Collected data entries:
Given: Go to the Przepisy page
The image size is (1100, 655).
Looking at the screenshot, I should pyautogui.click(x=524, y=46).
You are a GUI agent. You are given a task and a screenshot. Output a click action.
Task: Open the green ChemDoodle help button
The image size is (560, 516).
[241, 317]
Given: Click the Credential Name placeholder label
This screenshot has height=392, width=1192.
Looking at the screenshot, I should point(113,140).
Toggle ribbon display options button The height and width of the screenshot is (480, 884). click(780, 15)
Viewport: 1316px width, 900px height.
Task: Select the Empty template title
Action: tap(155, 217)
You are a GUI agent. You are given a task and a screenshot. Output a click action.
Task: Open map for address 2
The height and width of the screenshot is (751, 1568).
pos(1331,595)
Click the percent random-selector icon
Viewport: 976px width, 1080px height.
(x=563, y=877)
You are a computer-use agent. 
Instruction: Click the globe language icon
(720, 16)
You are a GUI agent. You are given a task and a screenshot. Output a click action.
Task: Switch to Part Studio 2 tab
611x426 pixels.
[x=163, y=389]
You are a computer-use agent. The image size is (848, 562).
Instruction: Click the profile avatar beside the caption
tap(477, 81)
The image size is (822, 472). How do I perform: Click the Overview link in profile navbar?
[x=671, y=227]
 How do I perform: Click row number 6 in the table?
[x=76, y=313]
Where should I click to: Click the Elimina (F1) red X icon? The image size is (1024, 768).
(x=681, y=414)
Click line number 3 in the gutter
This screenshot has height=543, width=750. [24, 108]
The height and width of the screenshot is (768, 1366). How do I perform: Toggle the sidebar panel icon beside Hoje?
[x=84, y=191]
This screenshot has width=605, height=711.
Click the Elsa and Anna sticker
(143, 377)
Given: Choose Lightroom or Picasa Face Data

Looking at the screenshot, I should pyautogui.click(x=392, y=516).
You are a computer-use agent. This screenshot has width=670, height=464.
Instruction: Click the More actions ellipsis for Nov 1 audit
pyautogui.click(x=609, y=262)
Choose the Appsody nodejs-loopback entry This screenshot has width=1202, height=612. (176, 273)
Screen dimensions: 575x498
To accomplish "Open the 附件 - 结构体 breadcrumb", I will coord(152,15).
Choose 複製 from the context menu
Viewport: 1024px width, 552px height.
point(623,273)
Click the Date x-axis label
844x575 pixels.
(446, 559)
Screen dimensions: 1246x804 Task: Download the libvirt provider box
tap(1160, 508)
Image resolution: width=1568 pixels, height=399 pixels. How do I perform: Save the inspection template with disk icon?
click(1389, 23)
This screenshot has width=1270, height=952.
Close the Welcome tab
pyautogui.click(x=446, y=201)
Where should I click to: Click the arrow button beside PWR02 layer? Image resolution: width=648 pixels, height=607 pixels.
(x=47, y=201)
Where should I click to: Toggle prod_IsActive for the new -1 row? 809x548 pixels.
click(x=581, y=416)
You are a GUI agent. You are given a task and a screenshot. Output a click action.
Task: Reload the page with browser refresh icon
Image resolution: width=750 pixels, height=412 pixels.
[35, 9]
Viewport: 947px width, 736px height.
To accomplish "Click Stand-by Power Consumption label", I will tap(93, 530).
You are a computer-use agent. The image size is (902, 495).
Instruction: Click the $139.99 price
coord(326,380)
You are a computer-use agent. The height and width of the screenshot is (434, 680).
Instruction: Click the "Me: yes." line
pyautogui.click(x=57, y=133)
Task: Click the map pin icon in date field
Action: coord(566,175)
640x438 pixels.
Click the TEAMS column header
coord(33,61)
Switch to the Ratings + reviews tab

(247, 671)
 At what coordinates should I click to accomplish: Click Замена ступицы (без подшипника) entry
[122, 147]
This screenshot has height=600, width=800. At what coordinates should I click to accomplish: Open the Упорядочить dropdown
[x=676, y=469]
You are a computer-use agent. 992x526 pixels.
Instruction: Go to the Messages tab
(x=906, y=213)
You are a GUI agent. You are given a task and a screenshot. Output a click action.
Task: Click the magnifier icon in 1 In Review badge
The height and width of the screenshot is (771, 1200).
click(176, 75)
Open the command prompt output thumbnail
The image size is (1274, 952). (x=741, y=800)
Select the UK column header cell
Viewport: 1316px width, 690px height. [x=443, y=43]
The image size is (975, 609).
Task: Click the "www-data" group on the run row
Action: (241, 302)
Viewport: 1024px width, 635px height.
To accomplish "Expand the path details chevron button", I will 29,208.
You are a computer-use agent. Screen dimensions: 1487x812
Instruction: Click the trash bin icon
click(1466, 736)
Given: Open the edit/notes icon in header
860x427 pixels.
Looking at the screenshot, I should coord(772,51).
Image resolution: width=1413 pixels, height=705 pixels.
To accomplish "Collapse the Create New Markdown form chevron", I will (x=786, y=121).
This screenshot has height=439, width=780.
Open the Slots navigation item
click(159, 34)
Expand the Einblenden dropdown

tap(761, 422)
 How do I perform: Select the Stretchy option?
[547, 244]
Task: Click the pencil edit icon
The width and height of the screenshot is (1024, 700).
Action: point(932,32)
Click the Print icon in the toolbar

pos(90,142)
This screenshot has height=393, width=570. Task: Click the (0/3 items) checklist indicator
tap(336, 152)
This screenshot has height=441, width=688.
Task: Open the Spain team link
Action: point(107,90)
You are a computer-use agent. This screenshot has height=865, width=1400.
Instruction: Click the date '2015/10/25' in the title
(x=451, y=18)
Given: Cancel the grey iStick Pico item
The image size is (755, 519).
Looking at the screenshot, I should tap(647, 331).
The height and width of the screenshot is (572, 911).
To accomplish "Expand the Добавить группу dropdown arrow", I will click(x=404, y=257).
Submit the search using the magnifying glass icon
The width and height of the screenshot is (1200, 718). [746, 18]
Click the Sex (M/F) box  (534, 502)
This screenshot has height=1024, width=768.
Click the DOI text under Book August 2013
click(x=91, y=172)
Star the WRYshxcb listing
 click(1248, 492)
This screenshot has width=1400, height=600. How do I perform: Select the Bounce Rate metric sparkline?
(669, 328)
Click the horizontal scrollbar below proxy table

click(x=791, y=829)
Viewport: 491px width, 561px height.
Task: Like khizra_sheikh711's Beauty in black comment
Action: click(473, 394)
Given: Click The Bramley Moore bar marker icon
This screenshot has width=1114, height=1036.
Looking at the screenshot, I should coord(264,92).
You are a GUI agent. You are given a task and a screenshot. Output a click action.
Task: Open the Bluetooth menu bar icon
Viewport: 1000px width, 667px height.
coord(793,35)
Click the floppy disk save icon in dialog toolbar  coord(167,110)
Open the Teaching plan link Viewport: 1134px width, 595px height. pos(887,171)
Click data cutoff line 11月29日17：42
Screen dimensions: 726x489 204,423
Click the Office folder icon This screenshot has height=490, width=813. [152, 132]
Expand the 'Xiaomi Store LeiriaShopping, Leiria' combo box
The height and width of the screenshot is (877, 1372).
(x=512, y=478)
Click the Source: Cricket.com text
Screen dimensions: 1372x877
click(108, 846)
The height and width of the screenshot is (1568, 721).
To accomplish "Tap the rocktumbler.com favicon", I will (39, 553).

» **Assigned task**
Give back all of the records exactly as they were provided above.

» **Answer**
Given: Go to the Przepisy page
The image size is (1100, 655).
Looking at the screenshot, I should pyautogui.click(x=524, y=46).
You are a GUI agent. You are given a task and a screenshot. Output a click action.
Task: Open the green ChemDoodle help button
The image size is (560, 516).
[241, 317]
Given: Click the Credential Name placeholder label
This screenshot has height=392, width=1192.
Looking at the screenshot, I should point(113,140).
Toggle ribbon display options button The height and width of the screenshot is (480, 884). click(780, 15)
Viewport: 1316px width, 900px height.
Task: Select the Empty template title
Action: tap(155, 217)
You are a GUI agent. You are given a task and a screenshot. Output a click action.
Task: Open map for address 2
The height and width of the screenshot is (751, 1568).
pos(1331,595)
Click the percent random-selector icon
Viewport: 976px width, 1080px height.
(x=563, y=877)
You are a computer-use agent. 
Instruction: Click the globe language icon
(720, 16)
You are a GUI agent. You are given a task and a screenshot. Output a click action.
Task: Switch to Part Studio 2 tab
611x426 pixels.
[x=163, y=389]
You are a computer-use agent. The image size is (848, 562).
Instruction: Click the profile avatar beside the caption
tap(477, 81)
The image size is (822, 472). How do I perform: Click the Overview link in profile navbar?
[x=671, y=227]
 How do I perform: Click row number 6 in the table?
[x=76, y=313]
Where should I click to: Click the Elimina (F1) red X icon? The image size is (1024, 768).
(x=681, y=414)
Click line number 3 in the gutter
This screenshot has height=543, width=750. [24, 108]
The height and width of the screenshot is (768, 1366). How do I perform: Toggle the sidebar panel icon beside Hoje?
[x=84, y=191]
This screenshot has width=605, height=711.
Click the Elsa and Anna sticker
(143, 377)
Given: Choose Lightroom or Picasa Face Data

Looking at the screenshot, I should pyautogui.click(x=392, y=516).
You are a computer-use agent. This screenshot has width=670, height=464.
Instruction: Click the More actions ellipsis for Nov 1 audit
pyautogui.click(x=609, y=262)
Choose the Appsody nodejs-loopback entry This screenshot has width=1202, height=612. (176, 273)
Screen dimensions: 575x498
To accomplish "Open the 附件 - 结构体 breadcrumb", I will coord(152,15).
Choose 複製 from the context menu
Viewport: 1024px width, 552px height.
point(623,273)
Click the Date x-axis label
844x575 pixels.
(446, 559)
Screen dimensions: 1246x804 Task: Download the libvirt provider box
tap(1160, 508)
Image resolution: width=1568 pixels, height=399 pixels. How do I perform: Save the inspection template with disk icon?
click(1389, 23)
This screenshot has width=1270, height=952.
Close the Welcome tab
pyautogui.click(x=446, y=201)
Where should I click to: Click the arrow button beside PWR02 layer? Image resolution: width=648 pixels, height=607 pixels.
(x=47, y=201)
Where should I click to: Toggle prod_IsActive for the new -1 row? 809x548 pixels.
click(x=581, y=416)
You are a GUI agent. You are given a task and a screenshot. Output a click action.
Task: Reload the page with browser refresh icon
Image resolution: width=750 pixels, height=412 pixels.
[35, 9]
Viewport: 947px width, 736px height.
To accomplish "Click Stand-by Power Consumption label", I will tap(93, 530).
You are a computer-use agent. The image size is (902, 495).
Instruction: Click the $139.99 price
coord(326,380)
You are a computer-use agent. The height and width of the screenshot is (434, 680).
Instruction: Click the "Me: yes." line
pyautogui.click(x=57, y=133)
Task: Click the map pin icon in date field
Action: coord(566,175)
640x438 pixels.
Click the TEAMS column header
coord(33,61)
Switch to the Ratings + reviews tab

(247, 671)
 At what coordinates should I click to accomplish: Click Замена ступицы (без подшипника) entry
[122, 147]
This screenshot has height=600, width=800. At what coordinates should I click to accomplish: Open the Упорядочить dropdown
[x=676, y=469]
You are a computer-use agent. 992x526 pixels.
Instruction: Go to the Messages tab
(x=906, y=213)
You are a GUI agent. You are given a task and a screenshot. Output a click action.
Task: Click the magnifier icon in 1 In Review badge
The height and width of the screenshot is (771, 1200).
click(176, 75)
Open the command prompt output thumbnail
The image size is (1274, 952). (x=741, y=800)
Select the UK column header cell
Viewport: 1316px width, 690px height. [x=443, y=43]
The image size is (975, 609).
Task: Click the "www-data" group on the run row
Action: (241, 302)
Viewport: 1024px width, 635px height.
To accomplish "Expand the path details chevron button", I will 29,208.
You are a computer-use agent. Screen dimensions: 1487x812
Instruction: Click the trash bin icon
click(1466, 736)
Given: Open the edit/notes icon in header
860x427 pixels.
Looking at the screenshot, I should coord(772,51).
Image resolution: width=1413 pixels, height=705 pixels.
To accomplish "Collapse the Create New Markdown form chevron", I will (x=786, y=121).
This screenshot has height=439, width=780.
Open the Slots navigation item
click(159, 34)
Expand the Einblenden dropdown

tap(761, 422)
 How do I perform: Select the Stretchy option?
[547, 244]
Task: Click the pencil edit icon
The width and height of the screenshot is (1024, 700).
Action: point(932,32)
Click the Print icon in the toolbar

pos(90,142)
This screenshot has height=393, width=570. Task: Click the (0/3 items) checklist indicator
tap(336, 152)
This screenshot has height=441, width=688.
Task: Open the Spain team link
Action: point(107,90)
You are a computer-use agent. This screenshot has height=865, width=1400.
Instruction: Click the date '2015/10/25' in the title
(x=451, y=18)
Given: Cancel the grey iStick Pico item
The image size is (755, 519).
Looking at the screenshot, I should tap(647, 331).
The height and width of the screenshot is (572, 911).
To accomplish "Expand the Добавить группу dropdown arrow", I will click(x=404, y=257).
Submit the search using the magnifying glass icon
The width and height of the screenshot is (1200, 718). [746, 18]
Click the Sex (M/F) box  (534, 502)
This screenshot has height=1024, width=768.
Click the DOI text under Book August 2013
click(x=91, y=172)
Star the WRYshxcb listing
 click(1248, 492)
This screenshot has width=1400, height=600. How do I perform: Select the Bounce Rate metric sparkline?
(669, 328)
Click the horizontal scrollbar below proxy table

click(x=791, y=829)
Viewport: 491px width, 561px height.
Task: Like khizra_sheikh711's Beauty in black comment
Action: click(473, 394)
Given: Click The Bramley Moore bar marker icon
This screenshot has width=1114, height=1036.
Looking at the screenshot, I should coord(264,92).
You are a GUI agent. You are given a task and a screenshot. Output a click action.
Task: Open the Bluetooth menu bar icon
Viewport: 1000px width, 667px height.
coord(793,35)
Click the floppy disk save icon in dialog toolbar  coord(167,110)
Open the Teaching plan link Viewport: 1134px width, 595px height. pos(887,171)
Click data cutoff line 11月29日17：42
Screen dimensions: 726x489 204,423
Click the Office folder icon This screenshot has height=490, width=813. [152, 132]
Expand the 'Xiaomi Store LeiriaShopping, Leiria' combo box
The height and width of the screenshot is (877, 1372).
(x=512, y=478)
Click the Source: Cricket.com text
Screen dimensions: 1372x877
click(108, 846)
The height and width of the screenshot is (1568, 721).
To accomplish "Tap the rocktumbler.com favicon", I will (39, 553).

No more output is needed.